A transmissão, portanto, é feita pelo contato próximo com pessoas que estão cinfectadas, pelo toque de pele ou pelo contato com gotículas que a pessoa exala quanto tosse ou espirra. Quanto à mortalidade, a varíola dos macacos é "incomparavelmente menos grave" do que o vírus da varíola humana, de acordo com Raskin.
— Nos países que não têm detecção precoce, não tem capacidade de isolamento dessas pessoas e não tem tratamento, chega a ter uma taxa de mortalidade de 1%. É alta. Mas provavelmente nos países mais desenvolvidos a mortalidade vai ser muito menor do que 1% [...] Dentro dos casos da varíola dos macacos existem dois tipos. Uma é extremamente grave e que nos países da África há uma mortalidade de 10%. Mas não é essa que está circulando. Já está comprovado os casos que estão circulando são casos semelhantes, do ponto de vista da genética, ao vírus da Nigéria, que tem, lá na África ,uma taxa de mortalidade de 1%.
Vacina previne e trata
Para combater a doença, um dos tratamentos mais eficazes e disponíveis a fácil acesso é justamente a vacina, que também gera imunidade contra a infecção.

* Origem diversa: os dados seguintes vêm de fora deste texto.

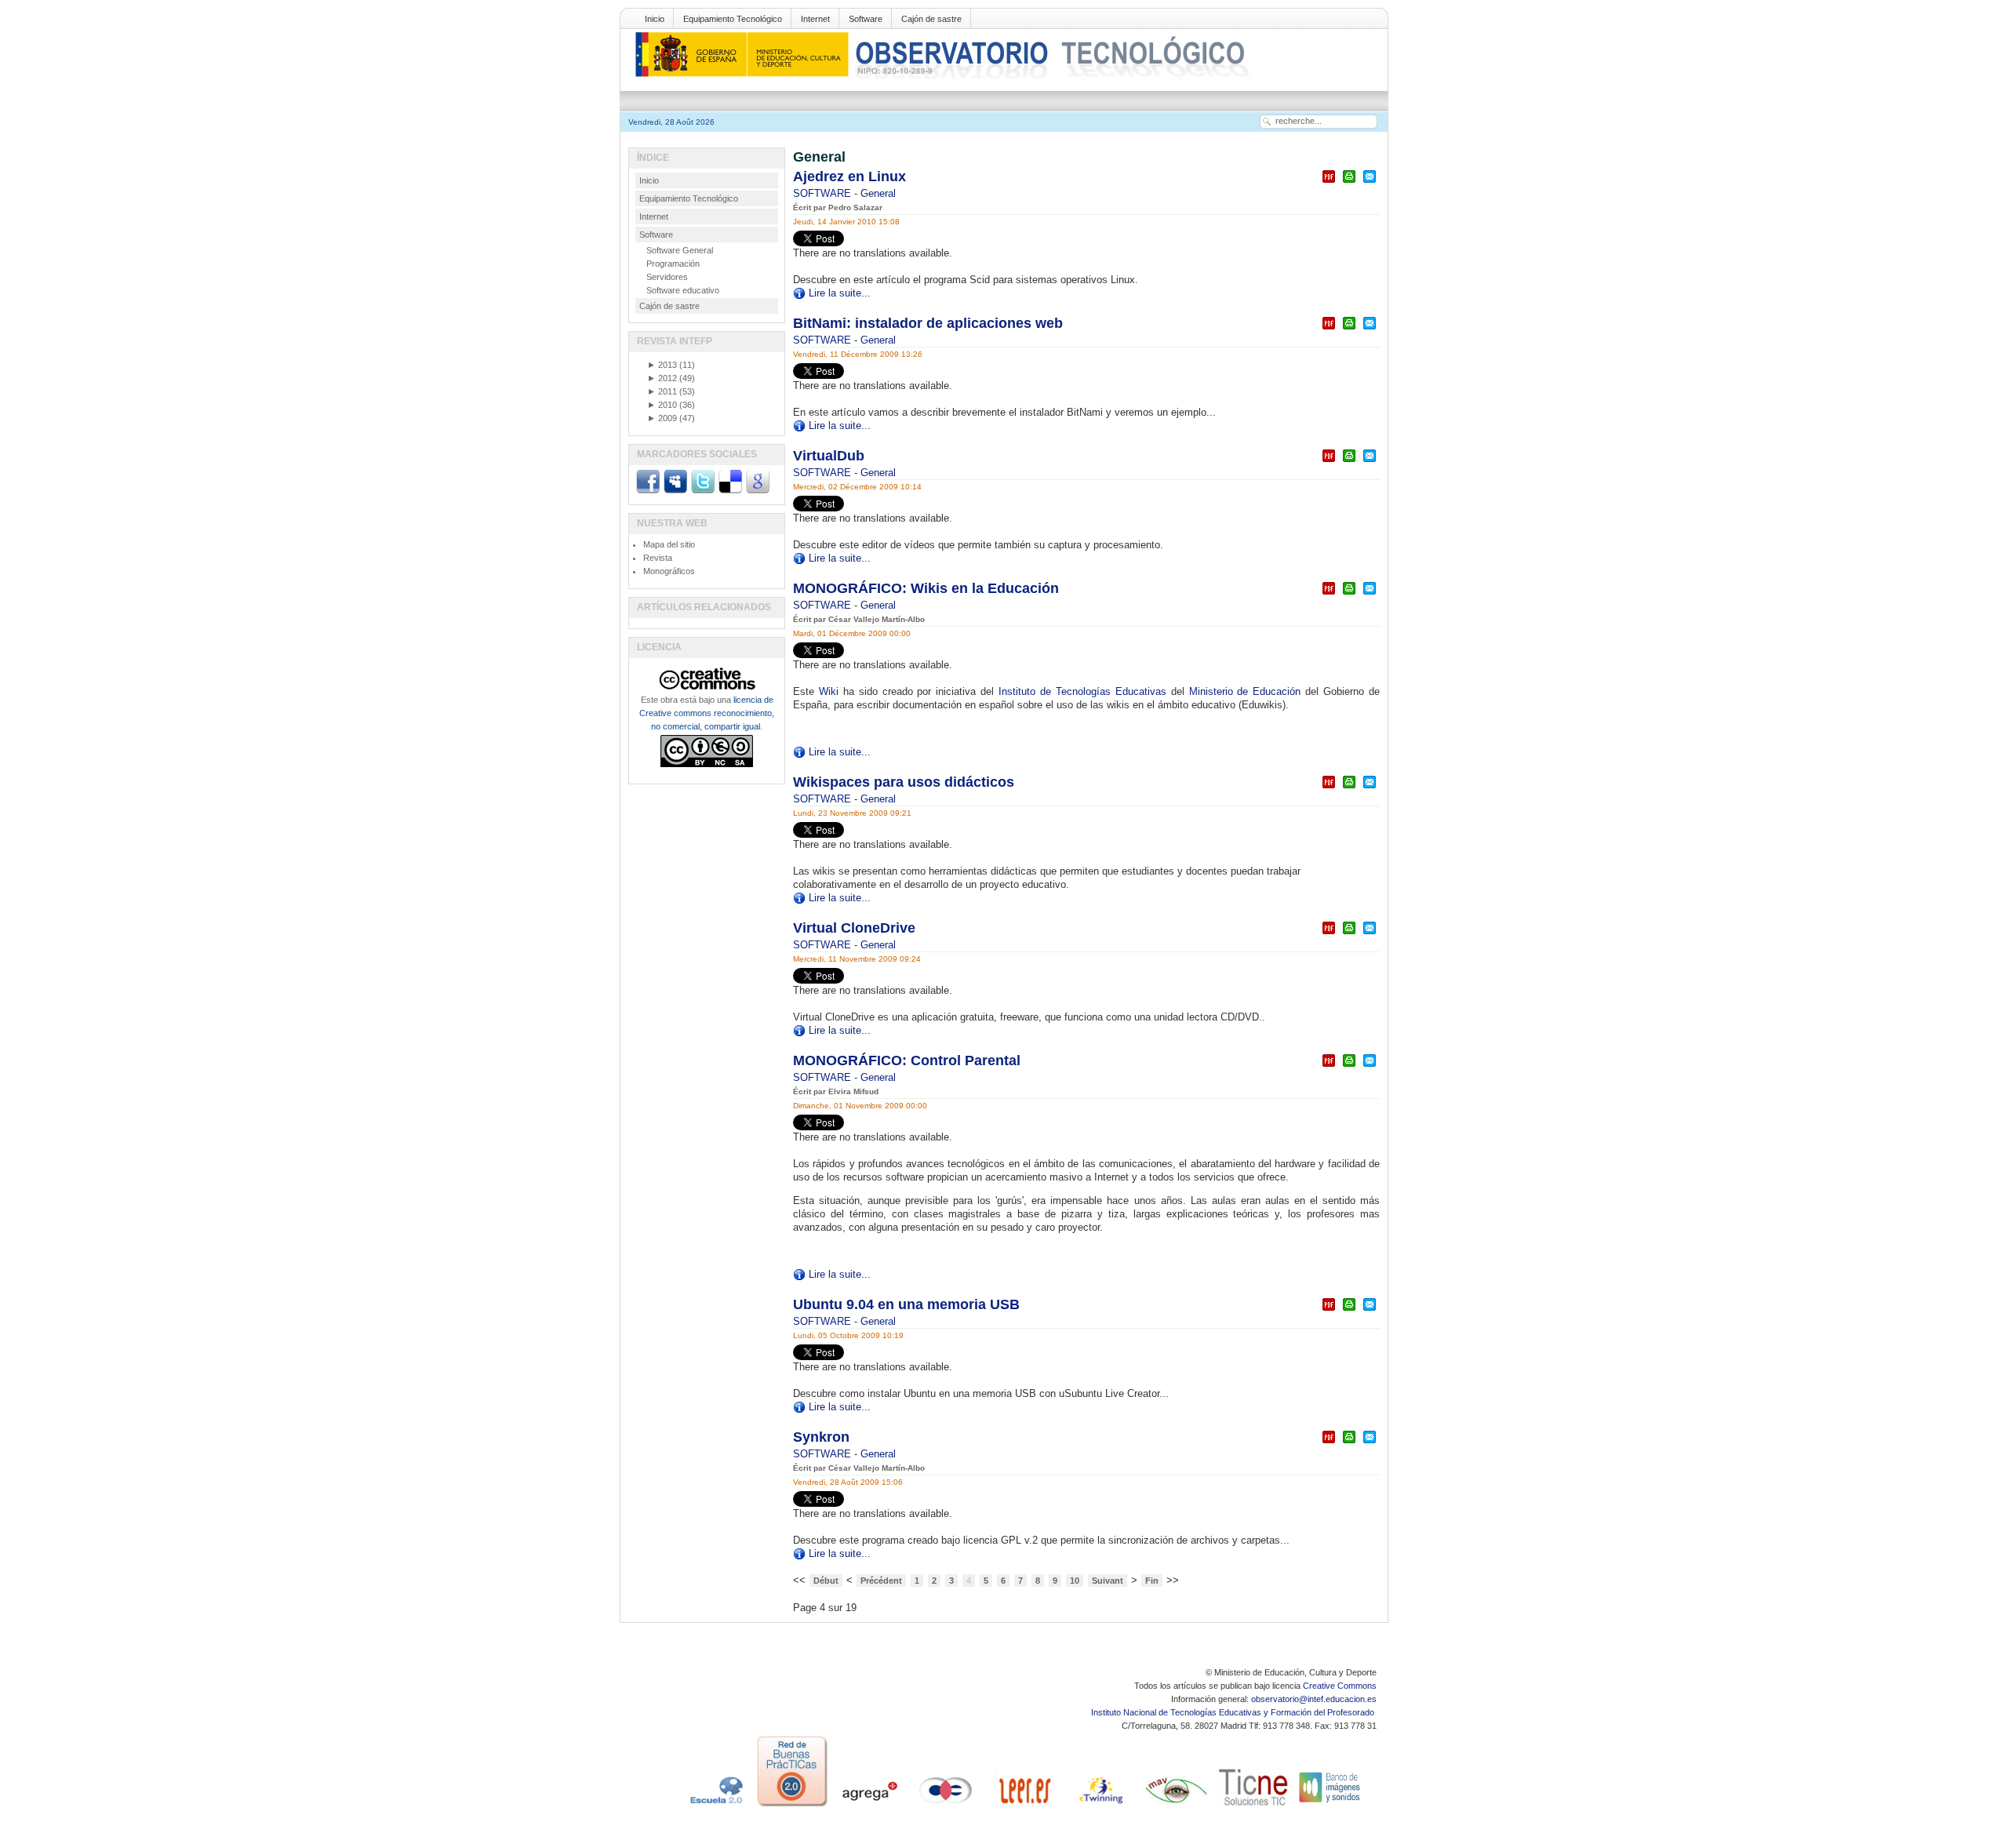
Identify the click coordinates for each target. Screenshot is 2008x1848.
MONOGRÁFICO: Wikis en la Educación (926, 588)
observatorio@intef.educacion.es (1314, 1699)
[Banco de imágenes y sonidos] (1330, 1806)
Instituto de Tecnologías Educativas (1082, 691)
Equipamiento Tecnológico (732, 19)
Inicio (654, 19)
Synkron (821, 1437)
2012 (662, 378)
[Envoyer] (1369, 183)
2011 (662, 391)
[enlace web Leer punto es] (1022, 1806)
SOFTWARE (823, 193)
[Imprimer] (1349, 183)
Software (865, 19)
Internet (815, 19)
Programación (673, 263)
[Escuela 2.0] (715, 1806)
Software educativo (682, 290)
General (878, 193)
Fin (1152, 1580)
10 (1074, 1580)
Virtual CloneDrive (854, 928)
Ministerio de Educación (1245, 691)
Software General (679, 250)
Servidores (667, 277)
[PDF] (1329, 183)
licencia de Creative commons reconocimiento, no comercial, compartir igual (706, 713)
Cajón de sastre (931, 19)
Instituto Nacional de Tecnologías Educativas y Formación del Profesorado (1234, 1712)
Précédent (881, 1580)
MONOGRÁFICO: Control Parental (906, 1060)
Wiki (828, 691)
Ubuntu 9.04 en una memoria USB (906, 1304)
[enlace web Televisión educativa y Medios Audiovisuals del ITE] (1176, 1806)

De acordo com o médico, se aplicada a vacina nos primeiros dias após a contaminação, a possibilidade de avançar para um caso grave da varíola dos macacos é consideravelmente reduzida.
Embora somente uma parcela da população tenha recebido a vacina contra a varíola nas décadas passadas, o especialista acredita que, por enquanto, não se faz necessário vacinar a população em massa.
— Talvez (deveríamos) vacinar algumas pessoas que pudessem estar mais expostas, como profissionais de saúde que vão atender casos que sejam detectados no Brasil, pessoas do Brasil que trabalham, por exemplo, entre países da África, como militares. Poderia um pequeno grupo seleto ser vacinado como prevenção.